Instructions to follow — Where the string "Expand" occurs in the material below, report the whole line.
- Opening Delimiter -
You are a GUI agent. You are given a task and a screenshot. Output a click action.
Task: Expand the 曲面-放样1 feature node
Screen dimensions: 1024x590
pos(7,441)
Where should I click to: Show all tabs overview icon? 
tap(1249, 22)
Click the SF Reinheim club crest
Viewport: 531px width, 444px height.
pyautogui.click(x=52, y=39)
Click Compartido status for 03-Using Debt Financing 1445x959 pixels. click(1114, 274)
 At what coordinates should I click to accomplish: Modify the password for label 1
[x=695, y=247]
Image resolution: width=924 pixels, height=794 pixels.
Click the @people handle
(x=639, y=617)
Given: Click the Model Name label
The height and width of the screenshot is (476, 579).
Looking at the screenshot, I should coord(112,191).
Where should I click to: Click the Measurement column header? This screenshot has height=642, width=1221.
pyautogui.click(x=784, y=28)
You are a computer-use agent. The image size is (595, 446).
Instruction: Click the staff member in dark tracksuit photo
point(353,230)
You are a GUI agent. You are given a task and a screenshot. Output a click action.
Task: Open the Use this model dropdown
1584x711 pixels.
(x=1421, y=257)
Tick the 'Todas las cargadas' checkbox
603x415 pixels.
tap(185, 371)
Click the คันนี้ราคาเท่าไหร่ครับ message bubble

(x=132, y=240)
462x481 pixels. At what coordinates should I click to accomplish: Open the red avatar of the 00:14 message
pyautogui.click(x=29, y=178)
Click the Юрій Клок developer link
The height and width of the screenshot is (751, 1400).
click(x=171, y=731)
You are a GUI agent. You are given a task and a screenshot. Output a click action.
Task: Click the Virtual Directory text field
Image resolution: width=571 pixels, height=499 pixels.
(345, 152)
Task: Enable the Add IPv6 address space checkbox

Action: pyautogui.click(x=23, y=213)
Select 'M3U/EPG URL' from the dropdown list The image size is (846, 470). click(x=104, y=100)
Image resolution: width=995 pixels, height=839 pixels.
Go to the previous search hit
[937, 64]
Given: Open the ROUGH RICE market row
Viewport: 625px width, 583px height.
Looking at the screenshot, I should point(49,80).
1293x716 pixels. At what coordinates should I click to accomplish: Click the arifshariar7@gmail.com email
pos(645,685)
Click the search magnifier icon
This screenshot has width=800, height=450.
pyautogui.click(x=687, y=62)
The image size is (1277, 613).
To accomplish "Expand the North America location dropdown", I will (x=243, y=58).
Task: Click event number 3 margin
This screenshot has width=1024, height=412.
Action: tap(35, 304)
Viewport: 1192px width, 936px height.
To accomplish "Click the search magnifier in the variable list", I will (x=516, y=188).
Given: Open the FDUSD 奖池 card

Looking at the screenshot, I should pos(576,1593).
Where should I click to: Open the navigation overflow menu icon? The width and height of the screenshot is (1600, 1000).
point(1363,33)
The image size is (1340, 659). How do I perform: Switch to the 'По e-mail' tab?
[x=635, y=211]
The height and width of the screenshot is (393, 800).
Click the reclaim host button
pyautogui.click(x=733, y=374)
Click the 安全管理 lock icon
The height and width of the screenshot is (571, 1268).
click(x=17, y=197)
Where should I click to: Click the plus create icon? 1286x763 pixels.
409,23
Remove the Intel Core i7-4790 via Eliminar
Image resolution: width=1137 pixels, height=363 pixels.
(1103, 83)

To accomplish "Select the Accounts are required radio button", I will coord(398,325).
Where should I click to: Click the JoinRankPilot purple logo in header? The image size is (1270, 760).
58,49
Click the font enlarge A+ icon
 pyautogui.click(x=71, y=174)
- Closing Delimiter -
Response —
Task: Expand the 曲面-放样1 feature node
To accomplish "Expand the North America location dropdown", I will (x=243, y=58).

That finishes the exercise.